(Instructions to follow) Could you repeat all of the entries word for word, minus any pictures?

(Data extract)

-*-

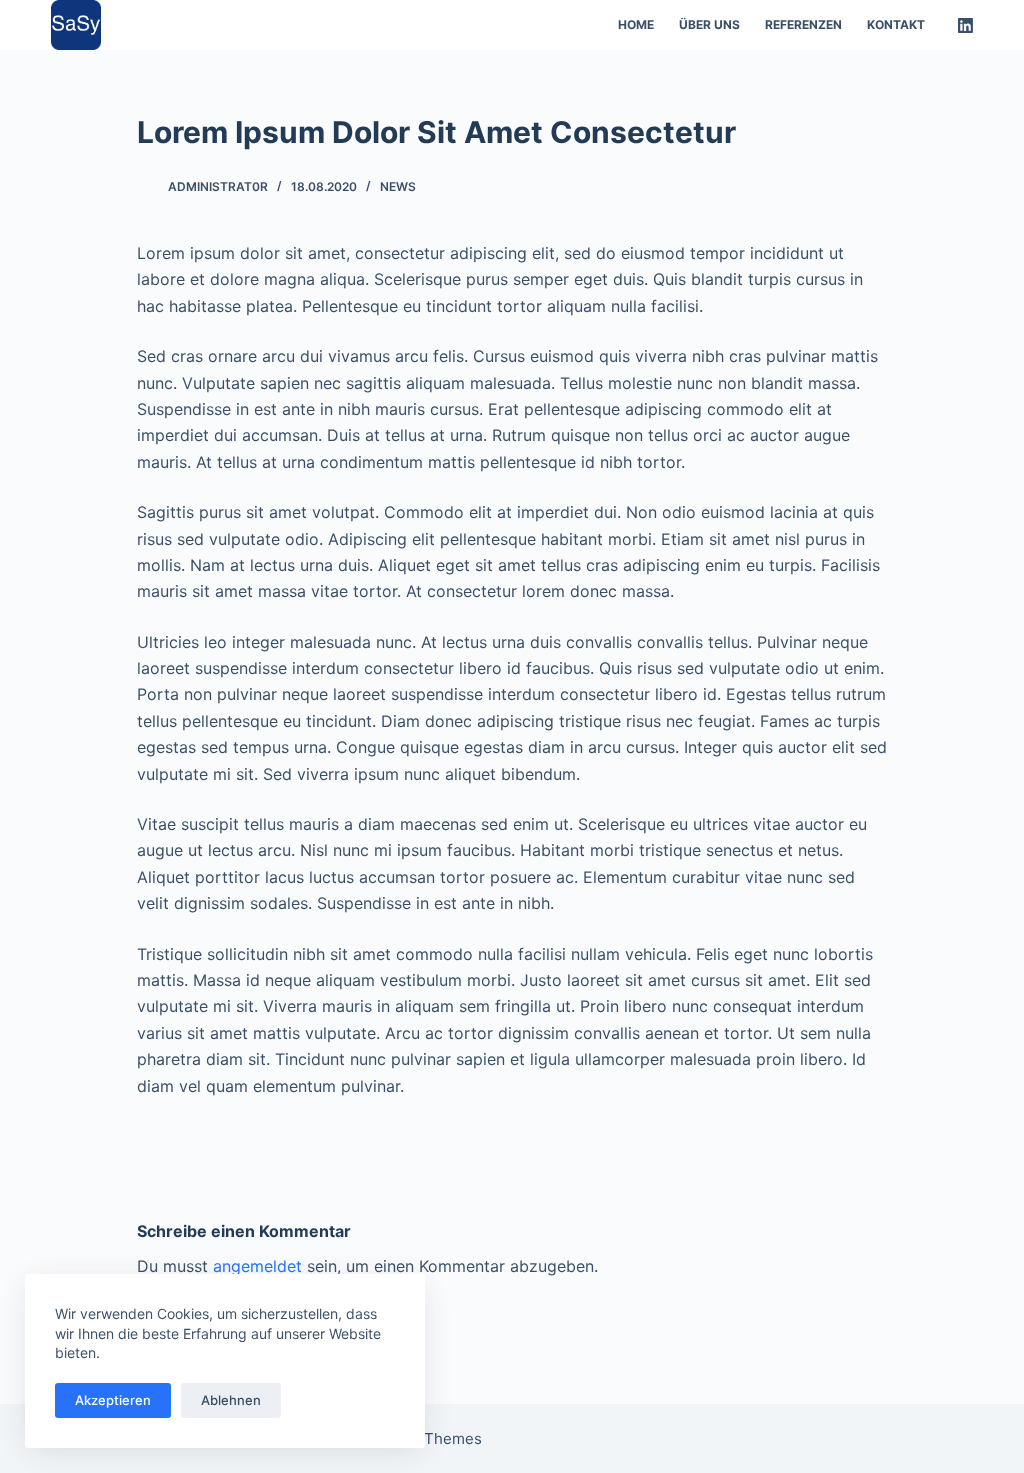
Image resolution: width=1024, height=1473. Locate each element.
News (398, 186)
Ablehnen (231, 1400)
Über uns (709, 24)
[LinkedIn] (965, 25)
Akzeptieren (113, 1400)
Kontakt (896, 24)
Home (636, 24)
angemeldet (257, 1266)
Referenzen (803, 24)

-*-

(Solution to this problem)
Image resolution: width=1024, height=1473. Locate each element.
News (398, 186)
Ablehnen (231, 1400)
Über uns (709, 24)
[LinkedIn] (965, 25)
Akzeptieren (113, 1400)
Kontakt (896, 24)
Home (636, 24)
angemeldet (257, 1266)
Referenzen (803, 24)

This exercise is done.